ニュートリノは陽子が崩壊する際に放出される粒子の一つである。
この偉業に世界は大きく賑わった。

それから三年後、今度はオハイオ州にある鉄鉱山に作られた実験施設でも観測。再び世界は沸き立つ。
ところがそれから半年後、今度はインドの金鉱に作られた実験施設で再び観測。
さらに三ヶ月後には南フランスのフレジュで、その一ヶ月後にはアメリカのユタ州で次々に観測されるようになった。

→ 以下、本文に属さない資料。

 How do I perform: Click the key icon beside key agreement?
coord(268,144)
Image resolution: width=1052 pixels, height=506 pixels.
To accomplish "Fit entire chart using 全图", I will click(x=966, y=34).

この現象を受け、初めのうちは大喜びだった物理学者たちから喜びの色は消え、次第に恐怖が広がった。
今までどんなことをしても観測されなかった陽子崩壊現象が、カミオカンデの観測以降、加速度的に増加し始めたのである。
物理学者は緊急の国際会議を開く。そこで日本のある教授がこういうことを言った。
「最初の観測以来始まった陽子崩壊は加速度的に進んできている。これまでの理論では考えられない何かが起こり始めた。
あるいは、空間の性質が変わったことが考えられる。原因は不明だが、宇宙の法則が変わった。あるいは崩壊過程に入った可能性もある。ともかくこのまま進むと、数世紀後に我々の世界は存在しないことになる。」

この発表は世界を震撼させた。
こうしている間にも、世界は崩壊し続けているのかもしれない。 


実際には、地下1000メートルに作られた実験施設でニュートリノが水中の電子に衝突した際放出する
チェレンコフ光と呼ばれる現象を観測する装置だ。